▶ **Excerpt**:
____________
Sunday, February 06, 2011


I've been up in Wanaka at the opening of Sculpture in Central Otago - 36 artworks in dialogue with earth and sky in the spectacular Rippon vineyard. Have a look-see. . . 

details from Thunderhead by Gary Baynes
2400 x 1200 x 350MM - Corten steel    

(one of four 'contained' ceramic forms titled Things by Cheryl Lucas) 
(My name for this piece. . . Cloud Spill)

Tall Poppies (details x 2) - Jane Downes 2011 
800 x 1200 x 1200MM - Powder-coated steel

Autumn Perception - Russell Beck 2011 
1350 x 1750 x 315MM - Galvanized mild steel

I spent a long while lying on the grass inside this transparent cathedral -

Cathedra Domine - Rosie Petterson 2006
5000 x 8000 x 6000MM - steel rod & tube

A woman I met whilst walking the 1.5km trail told me her thirty-six-year-old daughter was in need of a man in her life. She decided to buy her daughter one of these well-dressed Lego fellows 'to get by with in the meantime'. . .

Fit the Mould - Hamish Jones 2010
920 x 490 x 260MM - Fibreglass, acrylic paint & resin

Vineyard hilltop overlooking Lake Wanaka.

When I arrived home, the simple pleasure of finding a dozen or so ripe cherry tomatoes in my glasshouse. . . 


  1. Mmmm...I could spend a long time there.
    I love the Tall Poppies. And the mother's sense of humour!
____________
▶ **Set task**: Write out the sculpture post word for word from "I spent a long" to "overlooking Lake Wanaka.".

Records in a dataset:
____________
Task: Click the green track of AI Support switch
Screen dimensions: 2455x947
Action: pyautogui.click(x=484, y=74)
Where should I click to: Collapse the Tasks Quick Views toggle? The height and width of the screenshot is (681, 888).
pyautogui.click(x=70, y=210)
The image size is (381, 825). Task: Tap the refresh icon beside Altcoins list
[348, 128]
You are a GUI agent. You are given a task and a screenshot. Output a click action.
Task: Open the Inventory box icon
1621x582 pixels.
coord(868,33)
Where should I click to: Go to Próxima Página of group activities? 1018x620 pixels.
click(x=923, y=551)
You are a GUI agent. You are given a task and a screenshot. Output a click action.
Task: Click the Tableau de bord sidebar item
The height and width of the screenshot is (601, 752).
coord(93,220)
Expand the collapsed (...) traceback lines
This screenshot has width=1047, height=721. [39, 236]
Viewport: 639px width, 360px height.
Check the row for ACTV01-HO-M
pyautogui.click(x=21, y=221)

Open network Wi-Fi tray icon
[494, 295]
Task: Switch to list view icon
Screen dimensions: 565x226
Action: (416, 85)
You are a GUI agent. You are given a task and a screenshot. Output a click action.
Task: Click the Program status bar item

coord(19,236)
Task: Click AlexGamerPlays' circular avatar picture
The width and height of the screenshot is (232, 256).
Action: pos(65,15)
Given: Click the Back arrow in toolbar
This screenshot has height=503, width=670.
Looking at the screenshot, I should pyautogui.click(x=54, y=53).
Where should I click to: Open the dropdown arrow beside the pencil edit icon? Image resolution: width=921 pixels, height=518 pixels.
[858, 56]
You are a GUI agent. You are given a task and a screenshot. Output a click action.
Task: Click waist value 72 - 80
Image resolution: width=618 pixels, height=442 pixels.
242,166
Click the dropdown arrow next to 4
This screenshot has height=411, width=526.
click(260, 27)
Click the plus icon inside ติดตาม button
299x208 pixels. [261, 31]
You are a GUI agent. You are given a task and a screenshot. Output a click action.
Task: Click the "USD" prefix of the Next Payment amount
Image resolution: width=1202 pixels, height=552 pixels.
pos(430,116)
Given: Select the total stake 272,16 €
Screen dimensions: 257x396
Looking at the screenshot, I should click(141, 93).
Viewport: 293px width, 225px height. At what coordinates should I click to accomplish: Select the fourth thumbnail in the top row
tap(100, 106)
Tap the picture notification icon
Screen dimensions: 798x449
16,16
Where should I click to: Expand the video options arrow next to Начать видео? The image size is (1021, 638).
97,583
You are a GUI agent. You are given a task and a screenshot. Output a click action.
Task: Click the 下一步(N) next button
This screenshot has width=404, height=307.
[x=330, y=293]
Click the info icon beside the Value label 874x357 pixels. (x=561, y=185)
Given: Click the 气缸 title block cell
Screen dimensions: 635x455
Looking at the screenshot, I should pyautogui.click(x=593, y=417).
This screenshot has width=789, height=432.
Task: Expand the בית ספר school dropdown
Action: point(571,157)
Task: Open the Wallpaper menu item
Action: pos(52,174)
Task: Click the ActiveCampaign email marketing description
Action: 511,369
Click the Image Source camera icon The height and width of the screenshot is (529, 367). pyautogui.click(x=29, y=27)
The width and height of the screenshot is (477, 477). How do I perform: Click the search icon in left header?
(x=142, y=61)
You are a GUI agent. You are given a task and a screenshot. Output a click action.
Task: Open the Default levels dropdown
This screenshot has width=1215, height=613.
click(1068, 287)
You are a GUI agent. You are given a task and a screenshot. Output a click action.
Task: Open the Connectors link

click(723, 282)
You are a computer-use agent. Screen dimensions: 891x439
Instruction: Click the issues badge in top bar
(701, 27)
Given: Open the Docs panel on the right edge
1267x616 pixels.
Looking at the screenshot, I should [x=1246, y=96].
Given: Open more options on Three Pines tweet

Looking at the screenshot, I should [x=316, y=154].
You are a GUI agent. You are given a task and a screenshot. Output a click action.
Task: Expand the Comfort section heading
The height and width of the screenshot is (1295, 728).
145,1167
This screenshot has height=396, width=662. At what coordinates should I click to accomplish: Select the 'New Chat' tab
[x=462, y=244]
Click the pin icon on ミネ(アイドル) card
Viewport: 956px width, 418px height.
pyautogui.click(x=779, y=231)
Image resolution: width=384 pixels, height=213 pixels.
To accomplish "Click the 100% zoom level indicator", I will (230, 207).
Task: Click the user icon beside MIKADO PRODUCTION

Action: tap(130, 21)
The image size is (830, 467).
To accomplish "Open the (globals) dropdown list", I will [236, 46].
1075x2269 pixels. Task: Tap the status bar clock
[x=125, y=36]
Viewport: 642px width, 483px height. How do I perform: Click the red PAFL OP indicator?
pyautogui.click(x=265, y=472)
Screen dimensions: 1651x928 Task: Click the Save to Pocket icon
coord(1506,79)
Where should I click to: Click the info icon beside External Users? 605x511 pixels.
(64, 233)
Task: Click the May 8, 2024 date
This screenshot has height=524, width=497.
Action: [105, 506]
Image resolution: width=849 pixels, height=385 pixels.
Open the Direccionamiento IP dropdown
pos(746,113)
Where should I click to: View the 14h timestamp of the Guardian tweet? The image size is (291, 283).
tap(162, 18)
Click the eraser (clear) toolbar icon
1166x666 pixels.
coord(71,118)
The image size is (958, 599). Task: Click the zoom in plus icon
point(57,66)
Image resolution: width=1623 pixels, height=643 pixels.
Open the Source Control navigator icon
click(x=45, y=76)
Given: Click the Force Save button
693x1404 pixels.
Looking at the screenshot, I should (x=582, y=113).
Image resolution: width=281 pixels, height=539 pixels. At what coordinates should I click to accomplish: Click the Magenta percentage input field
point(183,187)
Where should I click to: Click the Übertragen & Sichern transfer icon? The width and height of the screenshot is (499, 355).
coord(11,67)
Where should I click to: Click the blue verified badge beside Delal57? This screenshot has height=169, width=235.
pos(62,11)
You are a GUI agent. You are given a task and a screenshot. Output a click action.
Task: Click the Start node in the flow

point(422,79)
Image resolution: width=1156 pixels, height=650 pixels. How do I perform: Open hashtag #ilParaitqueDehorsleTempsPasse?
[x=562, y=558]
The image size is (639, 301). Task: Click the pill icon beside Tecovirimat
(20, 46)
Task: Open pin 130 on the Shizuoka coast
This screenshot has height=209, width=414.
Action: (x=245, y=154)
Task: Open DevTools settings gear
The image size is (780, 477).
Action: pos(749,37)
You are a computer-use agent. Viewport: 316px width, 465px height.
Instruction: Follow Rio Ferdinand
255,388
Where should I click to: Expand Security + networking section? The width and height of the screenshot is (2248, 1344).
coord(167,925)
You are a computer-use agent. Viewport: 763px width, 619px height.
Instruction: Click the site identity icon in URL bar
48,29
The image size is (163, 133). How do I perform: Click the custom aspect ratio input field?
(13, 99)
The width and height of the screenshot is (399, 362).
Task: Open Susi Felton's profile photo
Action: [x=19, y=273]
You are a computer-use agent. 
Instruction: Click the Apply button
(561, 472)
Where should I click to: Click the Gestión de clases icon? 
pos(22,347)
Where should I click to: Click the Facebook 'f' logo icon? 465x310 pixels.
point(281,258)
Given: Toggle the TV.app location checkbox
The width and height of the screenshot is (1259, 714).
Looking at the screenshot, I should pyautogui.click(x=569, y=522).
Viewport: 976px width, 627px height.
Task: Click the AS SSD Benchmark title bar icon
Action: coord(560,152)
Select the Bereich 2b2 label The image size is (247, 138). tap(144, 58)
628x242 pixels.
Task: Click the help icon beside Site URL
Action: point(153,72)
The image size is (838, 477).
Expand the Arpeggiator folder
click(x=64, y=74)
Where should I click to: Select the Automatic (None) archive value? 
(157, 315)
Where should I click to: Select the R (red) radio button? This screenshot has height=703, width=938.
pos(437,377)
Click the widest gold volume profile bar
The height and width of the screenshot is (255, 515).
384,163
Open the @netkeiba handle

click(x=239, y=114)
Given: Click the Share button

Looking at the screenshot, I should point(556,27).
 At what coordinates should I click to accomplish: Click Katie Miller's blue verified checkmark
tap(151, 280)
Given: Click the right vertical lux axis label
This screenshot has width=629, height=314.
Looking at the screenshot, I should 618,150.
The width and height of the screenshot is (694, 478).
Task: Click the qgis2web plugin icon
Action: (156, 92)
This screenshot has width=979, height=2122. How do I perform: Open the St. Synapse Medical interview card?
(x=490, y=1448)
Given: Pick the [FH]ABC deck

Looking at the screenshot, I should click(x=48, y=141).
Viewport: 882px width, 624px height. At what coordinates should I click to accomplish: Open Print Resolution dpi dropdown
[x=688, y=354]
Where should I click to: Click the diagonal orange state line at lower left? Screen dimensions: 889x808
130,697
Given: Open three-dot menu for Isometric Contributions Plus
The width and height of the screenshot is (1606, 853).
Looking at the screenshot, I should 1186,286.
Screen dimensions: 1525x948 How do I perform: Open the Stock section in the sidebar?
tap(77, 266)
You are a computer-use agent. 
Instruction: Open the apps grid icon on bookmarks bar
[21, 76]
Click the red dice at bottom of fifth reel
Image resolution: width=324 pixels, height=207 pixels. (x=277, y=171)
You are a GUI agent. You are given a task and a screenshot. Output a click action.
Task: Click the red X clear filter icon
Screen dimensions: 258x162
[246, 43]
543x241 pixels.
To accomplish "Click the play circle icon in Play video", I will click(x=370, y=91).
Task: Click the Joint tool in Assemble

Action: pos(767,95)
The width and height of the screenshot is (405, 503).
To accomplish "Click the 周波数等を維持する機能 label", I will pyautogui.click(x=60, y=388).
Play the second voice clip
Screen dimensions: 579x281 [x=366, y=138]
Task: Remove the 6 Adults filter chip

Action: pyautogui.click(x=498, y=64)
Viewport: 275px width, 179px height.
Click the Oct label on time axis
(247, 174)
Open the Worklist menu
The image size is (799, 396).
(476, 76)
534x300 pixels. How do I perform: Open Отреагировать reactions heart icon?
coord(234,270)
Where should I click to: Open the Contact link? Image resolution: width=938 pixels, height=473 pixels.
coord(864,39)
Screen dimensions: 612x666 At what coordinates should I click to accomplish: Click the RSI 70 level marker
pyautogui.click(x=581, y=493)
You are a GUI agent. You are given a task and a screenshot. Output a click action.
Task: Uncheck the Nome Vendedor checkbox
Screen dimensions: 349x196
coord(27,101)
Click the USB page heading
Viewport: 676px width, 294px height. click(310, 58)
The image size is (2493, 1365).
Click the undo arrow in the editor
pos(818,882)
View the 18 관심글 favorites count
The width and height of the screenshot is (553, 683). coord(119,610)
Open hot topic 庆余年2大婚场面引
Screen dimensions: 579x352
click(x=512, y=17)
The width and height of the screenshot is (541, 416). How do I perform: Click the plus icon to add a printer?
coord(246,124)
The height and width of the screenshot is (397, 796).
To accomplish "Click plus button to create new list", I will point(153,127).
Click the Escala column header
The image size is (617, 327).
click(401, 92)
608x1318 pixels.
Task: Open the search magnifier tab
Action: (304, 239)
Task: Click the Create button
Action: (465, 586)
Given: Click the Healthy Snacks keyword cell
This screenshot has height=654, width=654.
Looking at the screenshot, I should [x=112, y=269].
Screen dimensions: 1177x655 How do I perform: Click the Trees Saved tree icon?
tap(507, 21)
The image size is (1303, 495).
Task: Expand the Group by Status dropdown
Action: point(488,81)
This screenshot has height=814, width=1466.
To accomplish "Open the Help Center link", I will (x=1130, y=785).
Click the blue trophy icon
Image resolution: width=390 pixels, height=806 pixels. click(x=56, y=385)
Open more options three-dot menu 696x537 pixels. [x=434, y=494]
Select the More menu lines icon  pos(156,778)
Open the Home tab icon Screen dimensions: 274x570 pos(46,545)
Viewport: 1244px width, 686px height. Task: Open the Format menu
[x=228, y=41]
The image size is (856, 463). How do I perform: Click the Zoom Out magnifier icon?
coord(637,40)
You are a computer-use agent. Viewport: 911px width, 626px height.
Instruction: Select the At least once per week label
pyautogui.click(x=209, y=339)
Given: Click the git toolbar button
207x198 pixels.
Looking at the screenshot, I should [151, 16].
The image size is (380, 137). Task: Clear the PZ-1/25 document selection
____________
▶ **Answer to this exercise**:
I spent a long while lying on the grass inside this transparent cathedral -

Cathedra Domine - Rosie Petterson 2006
5000 x 8000 x 6000MM - steel rod & tube

A woman I met whilst walking the 1.5km trail told me her thirty-six-year-old daughter was in need of a man in her life. She decided to buy her daughter one of these well-dressed Lego fellows 'to get by with in the meantime'. . .

Fit the Mould - Hamish Jones 2010
920 x 490 x 260MM - Fibreglass, acrylic paint & resin

Vineyard hilltop overlooking Lake Wanaka.